EXERCISE DETAILS: Write out the entries exactly. None of the pictures should appear in the copy.

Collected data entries
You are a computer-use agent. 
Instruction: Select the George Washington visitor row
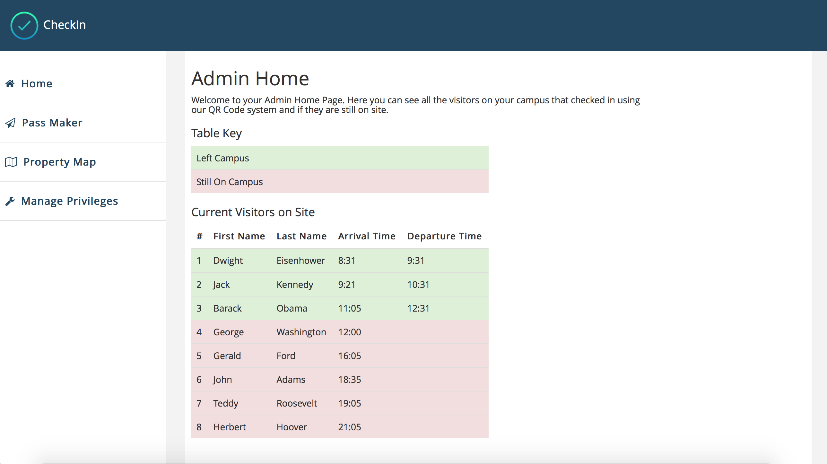(x=340, y=332)
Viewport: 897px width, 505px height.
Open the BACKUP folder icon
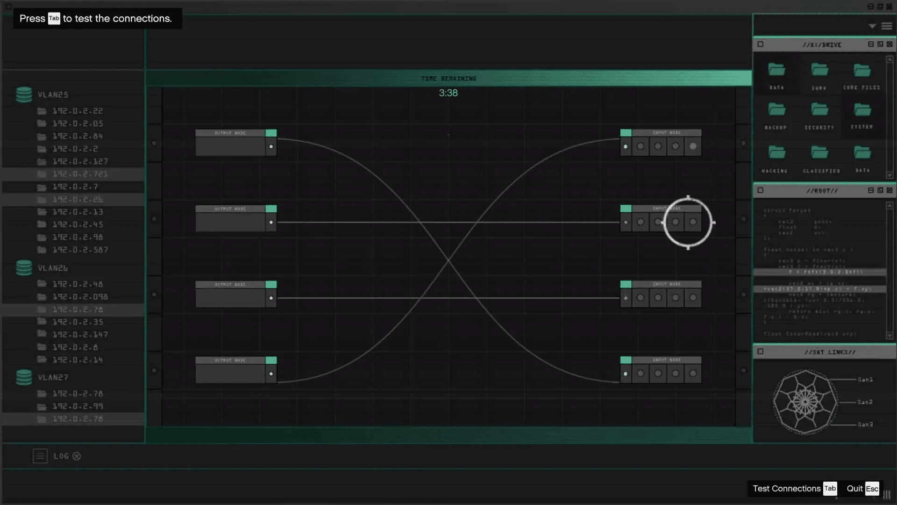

PROBLEM SOLUTION:
You are a computer-use agent. 
Instruction: Select the George Washington visitor row
(x=340, y=332)
Viewport: 897px width, 505px height.
Open the BACKUP folder icon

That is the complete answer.